Прапорщик Скрыплев иногда забывал про десять тысяч, но тогда-то он ясно, как бы со стороны, и замечал, что он, Сташа Скрыплев, изменился.
И вот под Карсом, во время одной ночной вылазки, когда прапорщик только и хотел, что неправдоподобно отличиться, он полз к неприятелю и подполз очень близко. Сердце его забилось: он услышал вражеский разговор.
Вместо того чтобы гаркнуть «ура» и врезаться или сделать еще что-нибудь отчаянное, прапорщик стал прислушиваться и услышал русскую речь.

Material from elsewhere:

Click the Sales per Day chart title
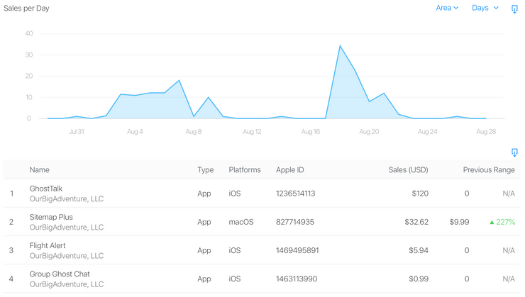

— Ты не кури, черт, — говорил кто-то.
— А чего мне не курить? — отвечал кто-то. Прапорщик оглянулся на своих пятерых солдат. Оказалось, солдаты тоже слушали.
— Это, ваше благородие, Самсон Яковлича люди, — сказал ему шепотом унтер, лежавший рядом.
Тут прапорщику как раз и нужно было гаркнуть «ура» и совершить нечто отчаянное. Вместо этого он посмотрел на унтера, осторожно отстегнул шашку, положил ее на землю и быстро, наподобие змеи, пополз на самый вражеский разговор. Солдаты полежали, посмотрели на уползающего прапорщика и вдруг сделали то же самое.